Finally, M1 is just a carrier of metadata, with no associated structure. In our case, we can just ignore it.

instance ConvertProduct a => ConvertProduct (M1 i c a) where
  partialFromItems x = do
    (y, rest) <- partialFromItems x
    return (M1 y, rest)
  productToItems (M1 x) = productToItems x

Once all those instances have been defined, we can use this ConvertProduct class to provide a default implementation for Convertible. (Since that requires an extra couple classes, we need to add an explicit signature for the default implementation.)

{-# LANGUAGE DefaultSignatures #-} 
import GHC.Generics as G

class Convertible a where

  toItem :: a -> Item
  default toItem :: (Generic a, ConvertProduct (Rep a))
                 => a -> Item
  toItem x = List $ productToItems $ G.from x

  fromItem :: Item -> Maybe a
  default fromItem :: (Generic a, ConvertProduct (Rep a))
                   => Item -> Maybe a
  fromItem (List list) = G.to <$> productFromItems list
  fromItem _ = Nothing

Whew! That’s it for the generic implementation. Now all we need to do in our data declarations is derive Generic and instantiate the class.

{-# LANGUAGE DeriveGeneric #-} 
import GHC.Generics(Generic)

data Peer = Peer
  { peerAddress :: HostAddress
  , peerPort :: Int
  , peerUniqueId :: Digest
  } deriving Generic

instance Convertible Peer

That’s much better – the whole conversion is determined by the shape of the data and the conversions we’ve defined for the field types elsewhere, so there’s nothing extra to specify. If that default implementation doesn’t do what we want, it’s as easy as always to provide our own implementations.

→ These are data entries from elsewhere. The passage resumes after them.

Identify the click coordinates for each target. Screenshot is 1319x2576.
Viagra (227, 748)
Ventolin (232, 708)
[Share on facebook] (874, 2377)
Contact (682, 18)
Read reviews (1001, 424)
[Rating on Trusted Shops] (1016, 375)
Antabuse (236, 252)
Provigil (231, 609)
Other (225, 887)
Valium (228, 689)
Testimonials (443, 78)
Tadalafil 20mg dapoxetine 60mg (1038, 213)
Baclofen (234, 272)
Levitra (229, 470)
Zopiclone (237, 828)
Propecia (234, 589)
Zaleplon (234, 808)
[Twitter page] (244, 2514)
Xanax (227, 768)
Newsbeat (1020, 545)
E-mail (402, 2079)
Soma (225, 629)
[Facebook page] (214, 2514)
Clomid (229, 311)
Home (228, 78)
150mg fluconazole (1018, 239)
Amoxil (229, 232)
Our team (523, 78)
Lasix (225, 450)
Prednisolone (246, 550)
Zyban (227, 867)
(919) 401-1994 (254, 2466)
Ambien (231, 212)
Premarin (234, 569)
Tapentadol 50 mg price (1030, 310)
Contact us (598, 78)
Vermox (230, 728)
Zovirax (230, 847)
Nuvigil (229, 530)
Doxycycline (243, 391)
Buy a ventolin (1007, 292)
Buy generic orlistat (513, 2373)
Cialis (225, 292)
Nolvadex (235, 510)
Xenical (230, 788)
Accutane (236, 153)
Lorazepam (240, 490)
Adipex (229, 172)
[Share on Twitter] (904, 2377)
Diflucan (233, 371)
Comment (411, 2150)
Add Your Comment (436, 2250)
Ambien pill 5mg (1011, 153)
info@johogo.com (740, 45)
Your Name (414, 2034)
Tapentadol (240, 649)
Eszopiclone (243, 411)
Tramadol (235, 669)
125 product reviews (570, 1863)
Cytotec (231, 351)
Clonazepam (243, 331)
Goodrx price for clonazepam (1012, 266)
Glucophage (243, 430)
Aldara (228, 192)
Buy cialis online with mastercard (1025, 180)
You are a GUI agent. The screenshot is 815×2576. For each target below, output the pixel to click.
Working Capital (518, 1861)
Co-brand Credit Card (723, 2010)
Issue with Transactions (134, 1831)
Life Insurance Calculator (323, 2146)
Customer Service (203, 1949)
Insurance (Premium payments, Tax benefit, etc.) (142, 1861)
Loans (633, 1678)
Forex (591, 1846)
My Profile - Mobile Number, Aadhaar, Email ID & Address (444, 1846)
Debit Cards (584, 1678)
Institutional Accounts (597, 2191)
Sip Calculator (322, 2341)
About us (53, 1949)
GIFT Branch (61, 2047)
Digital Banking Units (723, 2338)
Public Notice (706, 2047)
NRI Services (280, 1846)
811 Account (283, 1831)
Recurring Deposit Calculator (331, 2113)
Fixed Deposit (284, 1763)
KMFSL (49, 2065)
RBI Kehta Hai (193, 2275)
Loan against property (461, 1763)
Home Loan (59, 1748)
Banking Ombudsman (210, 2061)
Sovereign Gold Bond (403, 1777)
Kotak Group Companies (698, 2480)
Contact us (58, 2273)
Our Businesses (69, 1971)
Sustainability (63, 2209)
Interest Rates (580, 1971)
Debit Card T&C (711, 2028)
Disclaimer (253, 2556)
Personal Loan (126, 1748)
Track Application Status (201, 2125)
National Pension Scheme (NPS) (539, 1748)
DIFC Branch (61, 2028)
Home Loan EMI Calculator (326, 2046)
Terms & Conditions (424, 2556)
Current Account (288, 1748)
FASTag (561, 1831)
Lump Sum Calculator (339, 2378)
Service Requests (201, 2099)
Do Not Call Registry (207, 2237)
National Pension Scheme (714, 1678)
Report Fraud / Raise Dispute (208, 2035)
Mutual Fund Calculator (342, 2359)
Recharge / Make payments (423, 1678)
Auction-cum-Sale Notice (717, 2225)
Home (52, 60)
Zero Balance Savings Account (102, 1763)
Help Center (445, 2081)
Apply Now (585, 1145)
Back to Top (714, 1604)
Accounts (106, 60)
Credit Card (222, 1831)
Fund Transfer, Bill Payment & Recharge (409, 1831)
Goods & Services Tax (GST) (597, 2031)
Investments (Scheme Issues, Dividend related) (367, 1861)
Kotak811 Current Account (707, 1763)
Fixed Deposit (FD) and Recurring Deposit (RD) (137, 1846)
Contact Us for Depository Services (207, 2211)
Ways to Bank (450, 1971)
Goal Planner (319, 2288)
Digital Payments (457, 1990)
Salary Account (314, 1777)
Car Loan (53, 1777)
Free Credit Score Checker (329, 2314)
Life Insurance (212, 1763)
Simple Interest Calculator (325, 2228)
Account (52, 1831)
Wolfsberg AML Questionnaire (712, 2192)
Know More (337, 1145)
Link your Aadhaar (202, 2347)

I had been vaguely familiar with GHC.Generics before starting on this – and I’d used DeriveGeneric once to derive some aeson instances for a record, which gave me some confidence I could do the same for RLP. I had almost no idea how it worked internally, though – most of the complexity of the generic functions is hidden from the client – so I was learning all this pretty much from scratch.

I found (and still find) some of the types difficult to follow. All the representation types are higher-kinded, but the type argument is never used; many of the type constructors have several additional type parameters and a few type synonyms, but I needed only a small subset of them. I understand why this has to be there – that extra information is occasionally necessary – but it makes intimidating reading for a newcomer.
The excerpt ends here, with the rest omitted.